Jaffna Bishop Justin Gnanapragasam holds the administration responsibilities of this church.

==Annual festival==
In 2012, it was recorded that as many as 3,768 pilgrims, including 875 women, on Saturday began their journey to attend St. Antony's Church festival here. According to sources, in 2012, as many as 35 country boats and 106 mechanised boats ferried the pilgrims, mostly from Rameswaram, Thangatchimadam and Mandapam.

==Indo-Sri Lankan Relationship through this festival==

Permission to visit Kachchatheevu has been given to pilgrims after a gap of 27 years, since 1982. The festival which runs for 3 days remains as an umbilical cord for the Indo-Sri Lankan relationship. The priests from both India and Sri Lanka conduct the Mass and car procession. As many as 35 country boats and 106 mechanised boats ferried the pilgrims, mostly from Rameswaram. The theme of the year 2012 joint prayer by Tamil Nadu and the Jaffna Catholic Church was, war-torn Sri Lankan Tamils on either side of the Palk strait reuniting with their relatives.

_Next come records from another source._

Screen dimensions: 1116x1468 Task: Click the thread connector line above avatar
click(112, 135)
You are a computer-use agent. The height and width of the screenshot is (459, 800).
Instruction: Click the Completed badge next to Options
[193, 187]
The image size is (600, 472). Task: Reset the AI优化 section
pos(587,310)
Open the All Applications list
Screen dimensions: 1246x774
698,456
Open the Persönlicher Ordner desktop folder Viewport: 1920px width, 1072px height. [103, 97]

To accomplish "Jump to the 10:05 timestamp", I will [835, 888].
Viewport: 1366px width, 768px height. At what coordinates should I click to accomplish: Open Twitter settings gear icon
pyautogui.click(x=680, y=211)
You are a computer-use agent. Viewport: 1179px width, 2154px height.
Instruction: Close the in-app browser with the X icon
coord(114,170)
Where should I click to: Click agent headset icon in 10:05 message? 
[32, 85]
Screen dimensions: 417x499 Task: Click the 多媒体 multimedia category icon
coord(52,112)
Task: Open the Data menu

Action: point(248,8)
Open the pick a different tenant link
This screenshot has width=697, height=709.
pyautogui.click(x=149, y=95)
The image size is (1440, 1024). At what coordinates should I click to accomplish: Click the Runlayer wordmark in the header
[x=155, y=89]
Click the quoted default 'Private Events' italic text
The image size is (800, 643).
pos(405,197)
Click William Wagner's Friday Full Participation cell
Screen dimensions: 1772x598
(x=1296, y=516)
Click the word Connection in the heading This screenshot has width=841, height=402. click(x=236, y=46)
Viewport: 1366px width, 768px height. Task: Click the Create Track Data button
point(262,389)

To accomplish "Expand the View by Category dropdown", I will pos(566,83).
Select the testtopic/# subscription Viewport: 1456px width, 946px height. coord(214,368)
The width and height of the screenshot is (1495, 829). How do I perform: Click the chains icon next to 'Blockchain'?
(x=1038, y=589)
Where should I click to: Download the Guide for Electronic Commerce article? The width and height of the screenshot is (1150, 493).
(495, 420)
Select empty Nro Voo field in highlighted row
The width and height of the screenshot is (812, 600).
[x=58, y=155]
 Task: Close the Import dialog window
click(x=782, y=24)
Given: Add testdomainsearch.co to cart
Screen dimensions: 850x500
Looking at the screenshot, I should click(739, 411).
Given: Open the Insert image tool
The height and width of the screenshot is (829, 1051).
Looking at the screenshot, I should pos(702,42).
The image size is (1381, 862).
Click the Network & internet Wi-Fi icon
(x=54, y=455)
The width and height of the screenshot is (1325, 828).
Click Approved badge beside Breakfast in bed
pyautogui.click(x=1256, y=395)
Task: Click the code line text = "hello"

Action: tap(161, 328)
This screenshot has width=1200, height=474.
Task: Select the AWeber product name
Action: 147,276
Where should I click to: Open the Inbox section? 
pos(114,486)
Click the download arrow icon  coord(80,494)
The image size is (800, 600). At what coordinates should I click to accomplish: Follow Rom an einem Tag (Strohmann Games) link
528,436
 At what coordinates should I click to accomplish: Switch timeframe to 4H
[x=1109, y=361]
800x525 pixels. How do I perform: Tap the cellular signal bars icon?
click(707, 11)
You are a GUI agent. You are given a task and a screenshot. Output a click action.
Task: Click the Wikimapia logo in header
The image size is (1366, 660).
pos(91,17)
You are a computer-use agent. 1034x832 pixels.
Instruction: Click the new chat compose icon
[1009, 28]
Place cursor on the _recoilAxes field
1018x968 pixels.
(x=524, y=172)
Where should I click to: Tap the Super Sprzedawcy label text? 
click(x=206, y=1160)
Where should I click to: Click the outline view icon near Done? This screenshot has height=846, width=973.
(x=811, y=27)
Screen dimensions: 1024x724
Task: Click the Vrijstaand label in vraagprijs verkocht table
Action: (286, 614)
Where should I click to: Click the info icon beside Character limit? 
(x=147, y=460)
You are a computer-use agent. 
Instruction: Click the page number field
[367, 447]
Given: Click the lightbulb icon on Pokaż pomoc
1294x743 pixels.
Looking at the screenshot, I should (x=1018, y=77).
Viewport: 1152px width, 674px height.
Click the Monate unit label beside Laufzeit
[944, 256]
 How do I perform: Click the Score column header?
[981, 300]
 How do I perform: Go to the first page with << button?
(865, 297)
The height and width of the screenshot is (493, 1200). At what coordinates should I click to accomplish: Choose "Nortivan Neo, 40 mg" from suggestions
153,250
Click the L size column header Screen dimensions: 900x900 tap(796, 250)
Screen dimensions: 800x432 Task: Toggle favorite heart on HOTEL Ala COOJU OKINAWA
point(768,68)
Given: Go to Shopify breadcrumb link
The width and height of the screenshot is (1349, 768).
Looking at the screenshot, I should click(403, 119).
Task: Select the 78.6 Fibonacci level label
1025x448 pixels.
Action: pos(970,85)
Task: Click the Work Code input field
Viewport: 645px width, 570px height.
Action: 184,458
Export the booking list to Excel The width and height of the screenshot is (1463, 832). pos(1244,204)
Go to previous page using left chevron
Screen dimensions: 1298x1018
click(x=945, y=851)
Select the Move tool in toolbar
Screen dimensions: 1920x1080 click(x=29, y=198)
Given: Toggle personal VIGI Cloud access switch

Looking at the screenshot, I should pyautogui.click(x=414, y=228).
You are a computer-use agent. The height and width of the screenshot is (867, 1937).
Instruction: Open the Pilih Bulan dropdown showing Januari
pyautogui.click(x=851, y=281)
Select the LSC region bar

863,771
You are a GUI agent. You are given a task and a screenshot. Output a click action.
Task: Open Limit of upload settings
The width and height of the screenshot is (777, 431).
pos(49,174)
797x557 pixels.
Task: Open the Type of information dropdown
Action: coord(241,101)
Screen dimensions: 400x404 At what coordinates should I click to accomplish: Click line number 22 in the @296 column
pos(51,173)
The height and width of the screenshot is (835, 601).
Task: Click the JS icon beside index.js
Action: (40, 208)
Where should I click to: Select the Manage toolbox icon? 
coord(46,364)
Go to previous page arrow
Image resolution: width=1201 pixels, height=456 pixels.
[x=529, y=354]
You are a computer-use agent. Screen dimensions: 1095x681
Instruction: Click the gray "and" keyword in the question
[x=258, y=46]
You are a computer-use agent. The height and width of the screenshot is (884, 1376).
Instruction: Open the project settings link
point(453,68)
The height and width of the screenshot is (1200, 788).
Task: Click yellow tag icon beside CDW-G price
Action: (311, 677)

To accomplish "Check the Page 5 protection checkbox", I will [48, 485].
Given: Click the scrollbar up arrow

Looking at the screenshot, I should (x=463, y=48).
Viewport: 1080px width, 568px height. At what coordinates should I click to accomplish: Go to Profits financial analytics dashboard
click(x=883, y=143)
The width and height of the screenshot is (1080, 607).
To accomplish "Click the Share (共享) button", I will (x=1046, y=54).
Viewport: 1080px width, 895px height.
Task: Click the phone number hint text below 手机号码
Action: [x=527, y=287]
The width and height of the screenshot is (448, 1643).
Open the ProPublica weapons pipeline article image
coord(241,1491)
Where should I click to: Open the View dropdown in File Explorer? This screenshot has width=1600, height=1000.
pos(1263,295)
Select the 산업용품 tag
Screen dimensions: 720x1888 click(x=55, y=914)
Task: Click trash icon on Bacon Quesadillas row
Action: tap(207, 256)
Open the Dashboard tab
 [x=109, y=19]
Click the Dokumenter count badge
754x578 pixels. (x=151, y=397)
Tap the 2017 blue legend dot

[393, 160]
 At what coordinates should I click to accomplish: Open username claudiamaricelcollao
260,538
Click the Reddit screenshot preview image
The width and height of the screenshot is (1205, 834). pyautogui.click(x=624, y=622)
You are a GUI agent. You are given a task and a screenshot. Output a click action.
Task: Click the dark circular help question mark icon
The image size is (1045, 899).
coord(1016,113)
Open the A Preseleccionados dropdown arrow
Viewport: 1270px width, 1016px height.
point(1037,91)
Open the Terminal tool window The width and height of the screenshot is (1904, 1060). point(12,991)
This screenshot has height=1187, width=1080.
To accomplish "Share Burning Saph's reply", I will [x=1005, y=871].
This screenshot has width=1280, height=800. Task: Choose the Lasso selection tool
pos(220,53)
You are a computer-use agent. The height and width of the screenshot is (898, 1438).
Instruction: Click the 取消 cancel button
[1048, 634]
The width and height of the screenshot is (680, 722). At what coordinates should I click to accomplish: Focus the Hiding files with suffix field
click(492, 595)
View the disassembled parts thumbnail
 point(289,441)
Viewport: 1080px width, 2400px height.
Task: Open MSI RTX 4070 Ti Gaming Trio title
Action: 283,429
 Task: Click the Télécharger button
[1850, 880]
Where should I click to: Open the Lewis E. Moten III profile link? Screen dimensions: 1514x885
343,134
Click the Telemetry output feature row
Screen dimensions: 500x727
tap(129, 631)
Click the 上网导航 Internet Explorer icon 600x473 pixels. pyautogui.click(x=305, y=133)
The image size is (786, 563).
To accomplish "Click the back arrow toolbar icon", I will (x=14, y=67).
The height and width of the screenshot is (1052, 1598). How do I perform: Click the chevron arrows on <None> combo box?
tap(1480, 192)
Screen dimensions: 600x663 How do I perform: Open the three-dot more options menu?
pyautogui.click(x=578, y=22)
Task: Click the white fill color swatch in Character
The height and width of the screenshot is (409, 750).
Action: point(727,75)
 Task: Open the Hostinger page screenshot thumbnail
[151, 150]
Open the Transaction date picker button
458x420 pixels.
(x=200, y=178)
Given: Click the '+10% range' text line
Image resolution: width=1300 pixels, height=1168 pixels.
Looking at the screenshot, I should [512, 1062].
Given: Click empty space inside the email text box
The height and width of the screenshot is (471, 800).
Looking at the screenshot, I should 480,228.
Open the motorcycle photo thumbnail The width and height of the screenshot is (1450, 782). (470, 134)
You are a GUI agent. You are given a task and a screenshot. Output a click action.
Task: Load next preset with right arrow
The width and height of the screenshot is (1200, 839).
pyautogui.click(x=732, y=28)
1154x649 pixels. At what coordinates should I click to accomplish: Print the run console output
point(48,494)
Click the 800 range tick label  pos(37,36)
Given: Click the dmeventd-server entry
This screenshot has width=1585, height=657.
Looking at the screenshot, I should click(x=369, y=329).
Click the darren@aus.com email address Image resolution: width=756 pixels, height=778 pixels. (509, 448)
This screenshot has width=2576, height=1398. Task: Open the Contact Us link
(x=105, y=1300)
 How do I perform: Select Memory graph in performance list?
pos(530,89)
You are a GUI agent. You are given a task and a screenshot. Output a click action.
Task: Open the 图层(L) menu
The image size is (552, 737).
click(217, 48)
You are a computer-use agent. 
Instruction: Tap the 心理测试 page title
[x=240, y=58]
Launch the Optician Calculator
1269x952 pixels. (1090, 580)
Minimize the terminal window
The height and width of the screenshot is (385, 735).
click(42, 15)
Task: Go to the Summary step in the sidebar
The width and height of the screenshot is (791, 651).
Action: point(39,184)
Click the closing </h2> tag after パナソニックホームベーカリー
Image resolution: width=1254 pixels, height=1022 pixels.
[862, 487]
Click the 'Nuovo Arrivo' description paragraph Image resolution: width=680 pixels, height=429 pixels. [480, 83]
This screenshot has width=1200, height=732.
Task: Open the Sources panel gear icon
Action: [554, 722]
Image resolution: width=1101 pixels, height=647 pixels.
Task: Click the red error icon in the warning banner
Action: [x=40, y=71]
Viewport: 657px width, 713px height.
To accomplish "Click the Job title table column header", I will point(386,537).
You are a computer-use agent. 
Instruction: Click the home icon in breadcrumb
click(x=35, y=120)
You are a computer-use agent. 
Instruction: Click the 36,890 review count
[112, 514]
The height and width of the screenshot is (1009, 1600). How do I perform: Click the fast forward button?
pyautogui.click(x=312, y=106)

This festival also gives the participants an opportunity to share hopes and renew with tradition, in an area shared harmoniously by people from both countries.

There is not a drop of drinking water on the island and the only structure is a decrepit church named after St. Antony, patron-saint of seafarers, to whom the feast is dedicated.
It was put up by a prosperous fisherman in the early 20th century. But there is no shelter, no food, and nothing to sight-see, except the choppy blue waters of the Palk Straits all round.

Electricity, security, food, infrastructure, and internal transport for the devotees were all handled by the Sri Lanka Navy. It had also deployed lifeguards and medical teams for the convenience of the devotees.

==Controversy==
Indian flags were not allowed to be carried during the festival. The fishermen's boats, which had been allowed to carry the pilgrims, could not fix the Indian flags in their boats for identification. There is also a diplomatic worry, that the illegal immigrants use this festival to get transit to Sri Lanka or India, illegally.